Saturday, 1 December 2012

The Enigma of Being Australian

By Ruth Skilbeck

Throughout the posts on this media publication site made since its inception in the last days of April 2011, as author and editor,  I have followed a theme of flight which has emerged from the spaces beyond words in my sleep and in my dreams of writing, such a poetic not usually articulated in contemporary journalism however did drive the early journalistic writings of Romantic poets such as Thomas de Quincey in the early 19th century, as the inhabitants of the British Isles struggled to adjust to the changes of industrialisation that- historically and culturally - brought into being the era of modernity and in arts the era of modernism that reflected the alienation of the individual in modernity.

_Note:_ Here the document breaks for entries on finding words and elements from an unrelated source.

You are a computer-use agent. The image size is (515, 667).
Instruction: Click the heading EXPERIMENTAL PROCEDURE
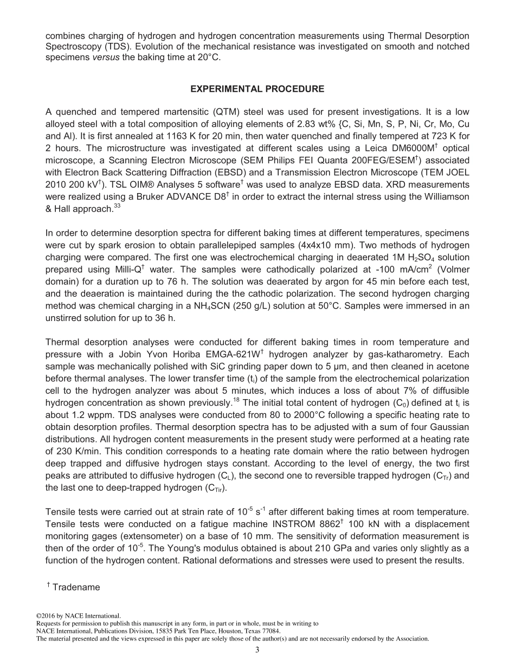tap(258, 89)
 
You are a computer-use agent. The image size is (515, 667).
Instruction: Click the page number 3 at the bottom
tap(258, 650)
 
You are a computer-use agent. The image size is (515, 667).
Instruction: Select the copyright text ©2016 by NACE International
tap(79, 616)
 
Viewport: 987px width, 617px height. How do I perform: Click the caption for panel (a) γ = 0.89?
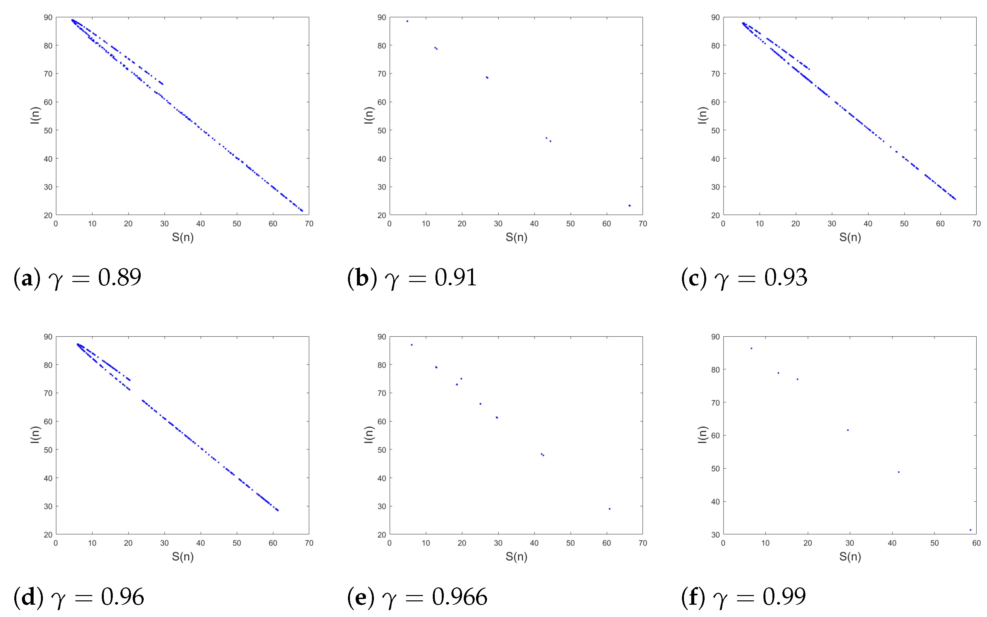(x=78, y=278)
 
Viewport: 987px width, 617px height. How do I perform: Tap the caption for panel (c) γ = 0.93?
(x=744, y=278)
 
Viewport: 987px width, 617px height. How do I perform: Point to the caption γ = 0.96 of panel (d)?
(x=79, y=597)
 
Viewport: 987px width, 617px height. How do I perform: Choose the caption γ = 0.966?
(x=417, y=597)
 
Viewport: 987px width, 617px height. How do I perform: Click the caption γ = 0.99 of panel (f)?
(x=743, y=597)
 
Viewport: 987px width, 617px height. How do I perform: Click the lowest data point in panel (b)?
(x=630, y=206)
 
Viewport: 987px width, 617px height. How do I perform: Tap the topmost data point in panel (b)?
(x=407, y=21)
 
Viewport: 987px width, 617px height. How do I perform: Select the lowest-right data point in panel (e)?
(x=609, y=509)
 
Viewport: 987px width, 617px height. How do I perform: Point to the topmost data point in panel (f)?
(x=751, y=349)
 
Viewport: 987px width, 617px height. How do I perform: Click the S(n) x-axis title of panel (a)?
(x=182, y=237)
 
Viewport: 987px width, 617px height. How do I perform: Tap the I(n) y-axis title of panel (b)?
(x=368, y=115)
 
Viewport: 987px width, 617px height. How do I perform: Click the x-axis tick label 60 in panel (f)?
(x=976, y=543)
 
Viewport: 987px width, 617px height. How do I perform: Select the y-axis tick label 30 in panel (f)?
(x=715, y=535)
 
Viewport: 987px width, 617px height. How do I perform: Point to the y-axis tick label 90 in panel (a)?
(x=48, y=18)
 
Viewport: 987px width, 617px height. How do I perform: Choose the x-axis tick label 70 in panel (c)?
(x=976, y=224)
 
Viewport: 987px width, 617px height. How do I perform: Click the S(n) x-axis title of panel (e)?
(x=516, y=556)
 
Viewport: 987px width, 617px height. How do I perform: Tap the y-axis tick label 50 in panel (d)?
(x=48, y=450)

Part of the enterprise of industrialised modernity was colonialism, and colonial exploration and discovery- and "conquest" of "indigenous" peoples was part of this power trip as it may now appear retrospectively.
As I have written into this online media publication,  I have voiced some impressions from my perspective as an Australian, and emotionally driven writings about the experience of finding out about my family history  in the wider history of Australian colonialism, and family histories which make up the body of writings that is known as colonial history in Australia.
I have not directly found any traces of indigenous or Aboriginal family in my research into my own family history on my mother line, which remains mysterious and enigmatic.

What I have found I shall publish in the future in this publication.

Meanwhile I shall say that this has made me profoundly sympathetic to the struggles of all who were affected by the Stolen Generations, and that as far as I am concerned this deeper cultural impact is greater than the enforced divisions of "aboriginal" and settler in the history of being Australian.